Beliefs about how the world is going to treat me and how I have to be in order to survive begin to get established in those first minutes and hours of life. And often parents don't understand that, and they reinforce it. Then we see it reinforced in school. For example, a child may have had a separation at birth and have been really scared. Maybe they had tubes down their throat and they go home and mom and dad are very present and very wonderful, but they don't understand that every time the baby starts to eat, they get scared and so they spit-up. So mom thinks "my breast is no good for the baby" and mom frowns, and baby gets reinforced that "what I'm doing is not acceptable; maybe I'm not acceptable". So the baby gets more fussy and they get labeled and then the child begins to live up to that label. Mom and dad think "we have to control that behavior" and so we blame them, "you're a bad boy; you're a bad girl" or "don't do that; I can't stand it when you do that" and the truth is the child is simply afraid.
  Marti Glenn, Ph.D.


   
   

 Chapter Seven: Ancient Encoded Wisdom

"These ancient encoded wisdoms and powers and strengths that are released at the moment of birth.

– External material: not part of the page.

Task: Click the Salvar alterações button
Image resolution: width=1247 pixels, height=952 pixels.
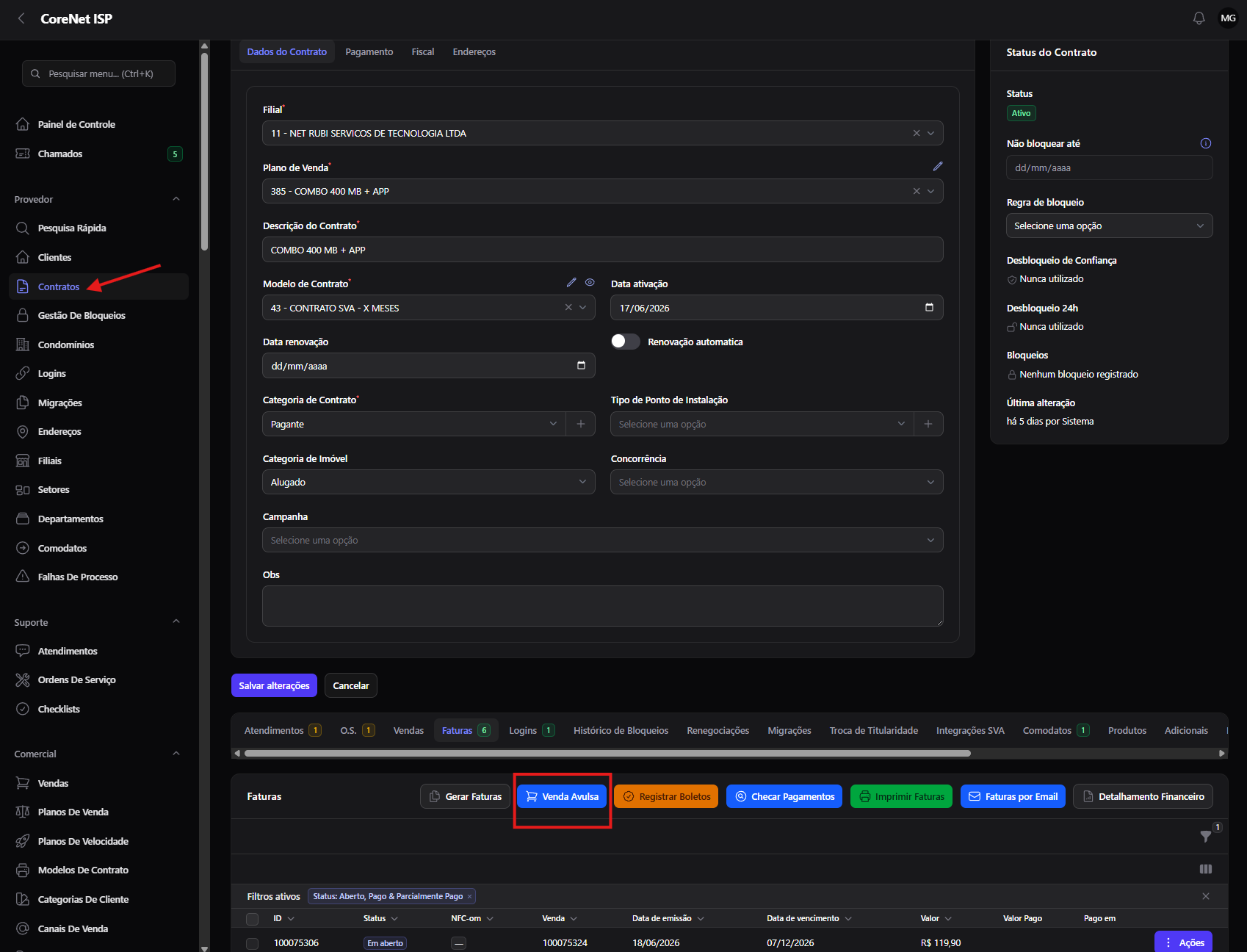Action: point(274,685)
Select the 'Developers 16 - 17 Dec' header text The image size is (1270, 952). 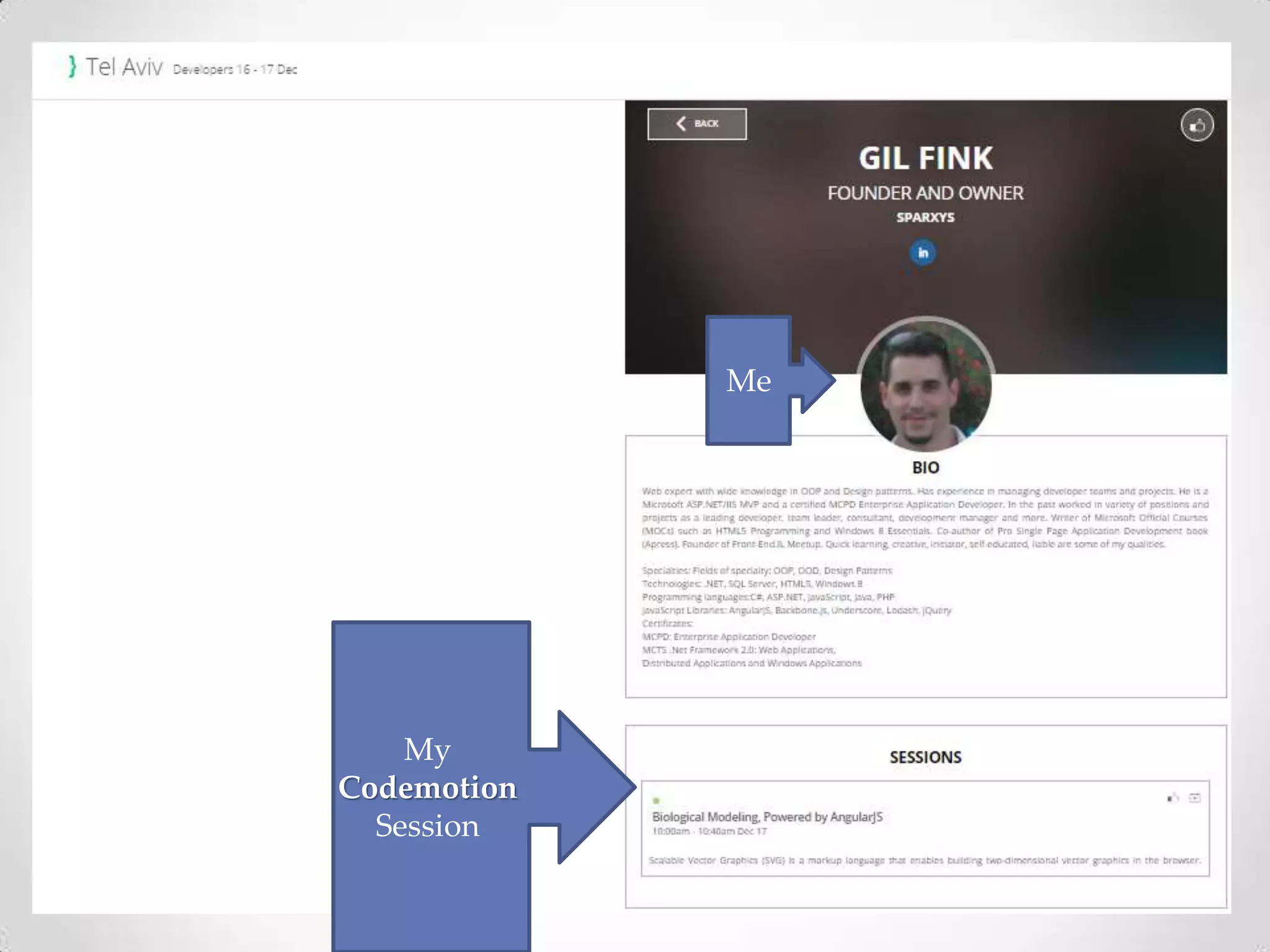point(235,69)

I had read about this, but I had never delivered one of my own until twenty years ago, and I had grown children then and I think 8 or 9 grandchildren by then, but I had another child of my own and I delivered it, I mean I was the only other person present at his birth, the child's mother delivered it. But I was stunned and astonished at the tremendous energy that filled that whole house, the house shook with that energy and it was an awesome near mystical experience for me, I would say that it was the closest thing to a wide awake mystical experience that I had ever had. Those of us who have delivered our children and made that contact ourselves know that it is an invitation to the greatest intimacy that life ever affords us, offered in that moment; and the infant is the one that offers that total vulnerable intimacy, and if we do not meet it, then the infant feels betrayed by the world, and so they're coming into a world they can'?t trust because it does not meet their most critical need right at that point."
  Joseph Chilton-Pearce, Author


   
   

 
Chapter Eight: The Betrayal of the Child

 
"It is such a beautiful heart-opening experience, it is sacred work I think, to be able to be allowed to be with someone, when they have that experience of touching, and opening their hearts, is beautiful. To be with someone when they get into an altered state of consciousness and they experience their true self, sometimes they say its my essence, sometimes they say its my lost self, that I've been wondering where would I ever find myself again."
  Barbara Findeison, MFT

   
   

 Chapter Nine: Belonging


"It is not simply the responsibility of the parents to receive the infant. It?s important for the whole community to come forward and receive and welcome each child."
  Noah Wyle, Actor

"When you do not belong, when you don't feel embraced by your community, that actually is a reason to start your grief right there. A lot of us walk around carrying grief on every part of our bodies, in every cell of ours because we are invisible; we are not seen, because our community has not embraced us for us to get us out of our invisibility."